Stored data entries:
· · · · · · ·

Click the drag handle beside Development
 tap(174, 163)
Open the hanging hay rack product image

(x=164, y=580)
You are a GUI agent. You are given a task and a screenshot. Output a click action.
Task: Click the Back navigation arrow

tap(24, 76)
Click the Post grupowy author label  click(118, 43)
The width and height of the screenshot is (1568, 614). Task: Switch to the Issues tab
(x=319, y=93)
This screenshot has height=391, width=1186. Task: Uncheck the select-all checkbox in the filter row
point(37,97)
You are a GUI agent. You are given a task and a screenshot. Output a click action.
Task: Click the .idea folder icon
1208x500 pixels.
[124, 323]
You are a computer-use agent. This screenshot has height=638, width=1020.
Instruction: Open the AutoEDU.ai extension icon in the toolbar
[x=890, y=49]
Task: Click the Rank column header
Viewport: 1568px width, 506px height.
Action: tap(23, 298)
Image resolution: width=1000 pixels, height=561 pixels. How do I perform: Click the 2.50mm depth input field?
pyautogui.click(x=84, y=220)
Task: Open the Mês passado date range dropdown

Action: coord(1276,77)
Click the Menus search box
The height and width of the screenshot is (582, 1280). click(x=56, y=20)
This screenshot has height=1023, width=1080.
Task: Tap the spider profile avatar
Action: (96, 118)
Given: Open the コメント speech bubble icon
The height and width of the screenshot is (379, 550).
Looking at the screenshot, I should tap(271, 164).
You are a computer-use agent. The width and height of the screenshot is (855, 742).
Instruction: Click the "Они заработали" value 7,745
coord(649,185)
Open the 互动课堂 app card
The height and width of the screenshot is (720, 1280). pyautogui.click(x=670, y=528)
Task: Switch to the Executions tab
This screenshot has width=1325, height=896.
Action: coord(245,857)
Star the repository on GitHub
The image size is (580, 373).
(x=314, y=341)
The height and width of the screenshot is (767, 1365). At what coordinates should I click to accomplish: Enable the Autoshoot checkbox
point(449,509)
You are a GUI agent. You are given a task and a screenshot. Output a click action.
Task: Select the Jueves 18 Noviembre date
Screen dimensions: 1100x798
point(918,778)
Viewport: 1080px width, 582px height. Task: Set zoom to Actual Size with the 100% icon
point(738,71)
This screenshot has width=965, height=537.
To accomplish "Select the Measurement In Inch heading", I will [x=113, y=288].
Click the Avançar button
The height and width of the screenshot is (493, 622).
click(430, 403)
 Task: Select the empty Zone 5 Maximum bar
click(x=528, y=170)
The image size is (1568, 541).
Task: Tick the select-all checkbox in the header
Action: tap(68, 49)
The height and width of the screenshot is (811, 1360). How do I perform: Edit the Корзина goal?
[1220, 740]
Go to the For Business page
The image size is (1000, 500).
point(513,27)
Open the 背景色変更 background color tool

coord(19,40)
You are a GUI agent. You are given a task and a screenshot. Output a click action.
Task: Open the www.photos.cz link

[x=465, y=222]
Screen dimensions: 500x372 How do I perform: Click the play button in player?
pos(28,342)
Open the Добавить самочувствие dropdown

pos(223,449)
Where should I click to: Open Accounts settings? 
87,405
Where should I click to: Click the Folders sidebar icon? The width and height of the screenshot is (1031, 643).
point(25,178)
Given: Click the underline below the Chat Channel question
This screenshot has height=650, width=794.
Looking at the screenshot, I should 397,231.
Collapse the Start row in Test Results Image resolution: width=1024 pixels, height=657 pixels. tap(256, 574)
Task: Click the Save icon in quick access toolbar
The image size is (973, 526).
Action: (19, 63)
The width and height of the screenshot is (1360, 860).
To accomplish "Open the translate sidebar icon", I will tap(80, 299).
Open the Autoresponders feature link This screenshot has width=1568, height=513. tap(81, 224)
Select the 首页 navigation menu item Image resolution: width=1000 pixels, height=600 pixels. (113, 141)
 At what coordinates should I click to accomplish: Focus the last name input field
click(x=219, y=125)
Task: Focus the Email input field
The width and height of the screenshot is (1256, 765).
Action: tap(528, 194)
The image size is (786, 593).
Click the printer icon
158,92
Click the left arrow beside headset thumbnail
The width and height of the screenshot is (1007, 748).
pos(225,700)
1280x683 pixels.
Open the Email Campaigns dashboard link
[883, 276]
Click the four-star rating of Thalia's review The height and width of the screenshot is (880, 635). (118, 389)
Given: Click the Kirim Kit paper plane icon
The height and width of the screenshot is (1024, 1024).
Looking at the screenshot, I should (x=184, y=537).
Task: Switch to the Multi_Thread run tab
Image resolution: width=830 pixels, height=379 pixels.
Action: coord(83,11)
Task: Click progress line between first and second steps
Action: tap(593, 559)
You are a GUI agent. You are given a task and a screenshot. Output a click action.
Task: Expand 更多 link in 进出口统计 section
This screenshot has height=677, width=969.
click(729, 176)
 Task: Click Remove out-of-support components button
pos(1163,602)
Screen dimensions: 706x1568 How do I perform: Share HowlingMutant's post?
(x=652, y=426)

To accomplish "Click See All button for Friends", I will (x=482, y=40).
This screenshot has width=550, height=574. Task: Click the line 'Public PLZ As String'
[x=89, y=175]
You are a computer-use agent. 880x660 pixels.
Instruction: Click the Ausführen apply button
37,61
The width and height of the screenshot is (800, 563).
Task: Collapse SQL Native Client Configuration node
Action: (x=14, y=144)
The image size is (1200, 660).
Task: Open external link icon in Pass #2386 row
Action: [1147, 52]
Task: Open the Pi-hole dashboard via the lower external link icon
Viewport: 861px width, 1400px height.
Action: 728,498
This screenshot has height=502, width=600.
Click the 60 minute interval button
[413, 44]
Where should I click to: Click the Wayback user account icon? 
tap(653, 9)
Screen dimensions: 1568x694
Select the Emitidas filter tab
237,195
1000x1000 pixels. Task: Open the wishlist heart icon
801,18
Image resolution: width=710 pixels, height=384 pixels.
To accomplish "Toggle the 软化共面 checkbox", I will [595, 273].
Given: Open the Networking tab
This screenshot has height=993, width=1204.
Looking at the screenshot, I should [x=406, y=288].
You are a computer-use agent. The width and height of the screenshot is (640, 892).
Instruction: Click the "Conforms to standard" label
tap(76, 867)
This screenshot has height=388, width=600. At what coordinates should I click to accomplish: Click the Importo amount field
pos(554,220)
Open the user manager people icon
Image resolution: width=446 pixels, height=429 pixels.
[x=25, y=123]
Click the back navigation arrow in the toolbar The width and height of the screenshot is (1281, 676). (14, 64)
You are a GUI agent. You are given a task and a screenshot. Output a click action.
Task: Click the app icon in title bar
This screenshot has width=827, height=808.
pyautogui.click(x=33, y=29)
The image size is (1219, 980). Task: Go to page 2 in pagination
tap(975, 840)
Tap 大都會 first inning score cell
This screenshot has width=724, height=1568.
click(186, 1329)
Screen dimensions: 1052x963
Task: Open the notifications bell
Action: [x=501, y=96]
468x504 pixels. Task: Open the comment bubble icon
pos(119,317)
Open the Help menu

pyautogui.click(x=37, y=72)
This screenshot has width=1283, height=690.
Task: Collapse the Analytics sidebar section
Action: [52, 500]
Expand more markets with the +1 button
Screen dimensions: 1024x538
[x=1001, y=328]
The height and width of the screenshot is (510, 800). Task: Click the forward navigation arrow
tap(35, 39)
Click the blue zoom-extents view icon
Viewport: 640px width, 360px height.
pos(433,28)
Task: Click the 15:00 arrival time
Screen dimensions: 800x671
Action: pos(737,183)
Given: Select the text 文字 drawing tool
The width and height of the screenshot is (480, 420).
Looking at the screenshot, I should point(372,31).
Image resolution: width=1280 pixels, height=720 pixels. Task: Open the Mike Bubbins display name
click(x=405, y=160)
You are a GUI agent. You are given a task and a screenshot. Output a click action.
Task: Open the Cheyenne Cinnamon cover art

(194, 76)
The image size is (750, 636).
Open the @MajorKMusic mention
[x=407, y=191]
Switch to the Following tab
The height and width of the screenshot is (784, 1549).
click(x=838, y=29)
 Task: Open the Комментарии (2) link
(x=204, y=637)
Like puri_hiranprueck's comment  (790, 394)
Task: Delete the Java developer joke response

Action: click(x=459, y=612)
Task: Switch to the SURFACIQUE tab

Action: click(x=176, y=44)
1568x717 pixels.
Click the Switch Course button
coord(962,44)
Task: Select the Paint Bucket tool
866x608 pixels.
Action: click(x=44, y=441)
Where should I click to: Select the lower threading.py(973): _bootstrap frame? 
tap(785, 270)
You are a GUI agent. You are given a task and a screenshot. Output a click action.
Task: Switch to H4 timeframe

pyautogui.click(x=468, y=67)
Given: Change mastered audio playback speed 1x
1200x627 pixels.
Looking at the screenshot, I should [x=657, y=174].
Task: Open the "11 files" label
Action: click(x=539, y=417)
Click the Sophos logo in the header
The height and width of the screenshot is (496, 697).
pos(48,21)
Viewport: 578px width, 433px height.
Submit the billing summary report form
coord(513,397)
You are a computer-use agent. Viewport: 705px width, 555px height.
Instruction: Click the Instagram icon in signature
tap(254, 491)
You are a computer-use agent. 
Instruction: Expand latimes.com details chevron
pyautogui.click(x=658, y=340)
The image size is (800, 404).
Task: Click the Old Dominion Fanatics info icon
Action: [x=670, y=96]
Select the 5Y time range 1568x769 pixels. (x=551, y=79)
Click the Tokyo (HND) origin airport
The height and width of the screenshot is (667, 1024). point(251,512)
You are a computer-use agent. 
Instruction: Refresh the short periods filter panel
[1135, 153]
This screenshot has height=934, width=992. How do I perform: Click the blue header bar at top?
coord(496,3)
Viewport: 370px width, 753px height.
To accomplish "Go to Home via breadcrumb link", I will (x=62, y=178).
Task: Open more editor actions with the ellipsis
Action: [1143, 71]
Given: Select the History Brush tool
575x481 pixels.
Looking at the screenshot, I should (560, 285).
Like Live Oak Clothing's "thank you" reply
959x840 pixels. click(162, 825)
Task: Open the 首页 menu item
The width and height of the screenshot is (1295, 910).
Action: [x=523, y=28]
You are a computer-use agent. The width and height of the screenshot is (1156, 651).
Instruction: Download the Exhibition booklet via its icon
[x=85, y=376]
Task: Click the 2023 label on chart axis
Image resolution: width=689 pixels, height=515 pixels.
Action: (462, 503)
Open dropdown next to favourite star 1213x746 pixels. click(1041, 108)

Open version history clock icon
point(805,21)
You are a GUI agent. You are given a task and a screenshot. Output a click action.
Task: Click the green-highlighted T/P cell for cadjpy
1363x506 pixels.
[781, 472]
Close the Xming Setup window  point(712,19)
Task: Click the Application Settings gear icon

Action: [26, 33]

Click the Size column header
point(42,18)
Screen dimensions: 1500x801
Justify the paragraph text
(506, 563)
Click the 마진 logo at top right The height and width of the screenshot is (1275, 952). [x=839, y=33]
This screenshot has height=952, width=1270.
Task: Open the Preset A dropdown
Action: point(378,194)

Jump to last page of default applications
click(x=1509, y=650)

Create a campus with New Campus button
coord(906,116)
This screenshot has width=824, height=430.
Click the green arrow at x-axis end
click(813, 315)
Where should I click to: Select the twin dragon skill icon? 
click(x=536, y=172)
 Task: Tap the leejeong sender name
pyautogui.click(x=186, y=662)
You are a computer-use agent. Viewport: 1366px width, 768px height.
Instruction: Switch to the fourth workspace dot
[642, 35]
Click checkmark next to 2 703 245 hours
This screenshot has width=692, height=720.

· · · · · · ·

EXERCISE ->
Among the records above, find each line containing the string "next" and copy it.

YOUR RESPONSE ->
Open dropdown next to favourite star 1213x746 pixels. click(1041, 108)
Click checkmark next to 2 703 245 hours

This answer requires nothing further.